* SET EXERCISE
Extract each line of the data below that contains the word "column".

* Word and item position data
# # #

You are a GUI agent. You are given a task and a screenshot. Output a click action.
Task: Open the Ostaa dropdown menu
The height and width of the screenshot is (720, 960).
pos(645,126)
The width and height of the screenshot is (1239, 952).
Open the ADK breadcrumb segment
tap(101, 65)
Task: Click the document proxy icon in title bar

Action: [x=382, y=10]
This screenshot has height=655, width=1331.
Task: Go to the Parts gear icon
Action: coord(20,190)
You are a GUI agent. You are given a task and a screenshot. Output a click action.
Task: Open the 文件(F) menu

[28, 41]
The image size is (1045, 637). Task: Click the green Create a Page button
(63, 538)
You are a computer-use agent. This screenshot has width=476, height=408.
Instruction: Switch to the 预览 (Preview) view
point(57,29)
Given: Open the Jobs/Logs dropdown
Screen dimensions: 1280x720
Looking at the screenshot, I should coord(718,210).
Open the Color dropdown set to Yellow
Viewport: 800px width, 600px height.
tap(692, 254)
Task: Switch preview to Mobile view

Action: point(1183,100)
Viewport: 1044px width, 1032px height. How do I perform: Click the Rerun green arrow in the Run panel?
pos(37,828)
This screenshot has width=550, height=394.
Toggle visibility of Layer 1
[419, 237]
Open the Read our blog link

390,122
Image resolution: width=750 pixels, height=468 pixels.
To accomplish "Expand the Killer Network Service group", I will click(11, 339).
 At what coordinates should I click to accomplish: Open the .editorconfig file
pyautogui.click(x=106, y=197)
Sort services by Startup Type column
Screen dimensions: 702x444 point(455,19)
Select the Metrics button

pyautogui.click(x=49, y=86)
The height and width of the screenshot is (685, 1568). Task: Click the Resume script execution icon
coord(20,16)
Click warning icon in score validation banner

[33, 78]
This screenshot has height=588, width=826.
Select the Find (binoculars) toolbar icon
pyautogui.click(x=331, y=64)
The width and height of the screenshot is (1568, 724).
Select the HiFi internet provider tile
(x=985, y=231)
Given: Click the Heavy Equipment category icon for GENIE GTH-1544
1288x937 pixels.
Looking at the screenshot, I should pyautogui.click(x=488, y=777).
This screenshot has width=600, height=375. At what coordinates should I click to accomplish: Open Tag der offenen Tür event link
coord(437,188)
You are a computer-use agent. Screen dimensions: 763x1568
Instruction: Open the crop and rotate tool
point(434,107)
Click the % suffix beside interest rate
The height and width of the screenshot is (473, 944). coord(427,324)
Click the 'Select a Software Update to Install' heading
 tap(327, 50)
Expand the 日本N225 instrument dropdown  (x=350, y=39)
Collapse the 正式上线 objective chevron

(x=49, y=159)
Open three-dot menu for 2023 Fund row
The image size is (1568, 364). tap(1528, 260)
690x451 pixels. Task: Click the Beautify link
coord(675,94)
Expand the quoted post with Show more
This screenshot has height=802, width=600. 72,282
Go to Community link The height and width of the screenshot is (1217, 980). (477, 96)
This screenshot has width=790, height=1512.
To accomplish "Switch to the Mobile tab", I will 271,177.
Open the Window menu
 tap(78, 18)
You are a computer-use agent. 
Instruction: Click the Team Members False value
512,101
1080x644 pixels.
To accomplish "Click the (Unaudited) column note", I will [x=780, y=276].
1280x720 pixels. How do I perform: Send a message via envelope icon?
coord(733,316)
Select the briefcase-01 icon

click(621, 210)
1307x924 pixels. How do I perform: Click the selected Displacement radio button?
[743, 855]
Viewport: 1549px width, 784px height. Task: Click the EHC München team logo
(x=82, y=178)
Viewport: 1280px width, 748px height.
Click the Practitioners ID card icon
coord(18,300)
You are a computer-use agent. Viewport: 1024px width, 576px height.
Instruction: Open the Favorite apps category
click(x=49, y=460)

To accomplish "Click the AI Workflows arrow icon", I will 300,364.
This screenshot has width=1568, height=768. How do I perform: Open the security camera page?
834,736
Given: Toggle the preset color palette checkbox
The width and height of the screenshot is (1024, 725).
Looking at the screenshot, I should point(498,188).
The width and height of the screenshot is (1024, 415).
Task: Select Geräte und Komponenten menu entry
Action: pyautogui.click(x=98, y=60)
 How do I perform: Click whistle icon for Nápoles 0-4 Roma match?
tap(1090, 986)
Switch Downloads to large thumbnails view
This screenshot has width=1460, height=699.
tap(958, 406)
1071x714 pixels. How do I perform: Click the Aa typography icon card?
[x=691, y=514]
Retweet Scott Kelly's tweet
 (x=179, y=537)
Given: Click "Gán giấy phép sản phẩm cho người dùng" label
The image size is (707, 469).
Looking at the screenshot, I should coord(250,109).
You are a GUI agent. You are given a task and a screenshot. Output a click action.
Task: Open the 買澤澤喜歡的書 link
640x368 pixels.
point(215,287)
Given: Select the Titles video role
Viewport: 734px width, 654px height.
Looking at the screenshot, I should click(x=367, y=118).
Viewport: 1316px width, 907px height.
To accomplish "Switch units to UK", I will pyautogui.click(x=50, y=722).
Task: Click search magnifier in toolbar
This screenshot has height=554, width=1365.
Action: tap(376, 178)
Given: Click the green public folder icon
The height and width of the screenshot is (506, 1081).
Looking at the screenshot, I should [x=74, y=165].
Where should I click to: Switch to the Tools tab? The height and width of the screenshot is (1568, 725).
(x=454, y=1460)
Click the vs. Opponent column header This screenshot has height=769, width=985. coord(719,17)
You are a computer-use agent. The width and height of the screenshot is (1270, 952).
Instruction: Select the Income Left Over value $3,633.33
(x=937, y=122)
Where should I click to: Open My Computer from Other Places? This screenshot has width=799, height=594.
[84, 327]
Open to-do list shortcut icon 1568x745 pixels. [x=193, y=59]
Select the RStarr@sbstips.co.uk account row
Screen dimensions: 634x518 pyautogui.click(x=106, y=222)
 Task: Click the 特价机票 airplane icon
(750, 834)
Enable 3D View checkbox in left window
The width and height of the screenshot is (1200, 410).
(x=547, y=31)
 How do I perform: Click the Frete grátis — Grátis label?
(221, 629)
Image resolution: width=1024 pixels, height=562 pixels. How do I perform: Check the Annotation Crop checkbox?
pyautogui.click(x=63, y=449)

# # #

* COMPLETE RESPONSE
Sort services by Startup Type column
To accomplish "Click the (Unaudited) column note", I will [x=780, y=276].
Click the vs. Opponent column header This screenshot has height=769, width=985. coord(719,17)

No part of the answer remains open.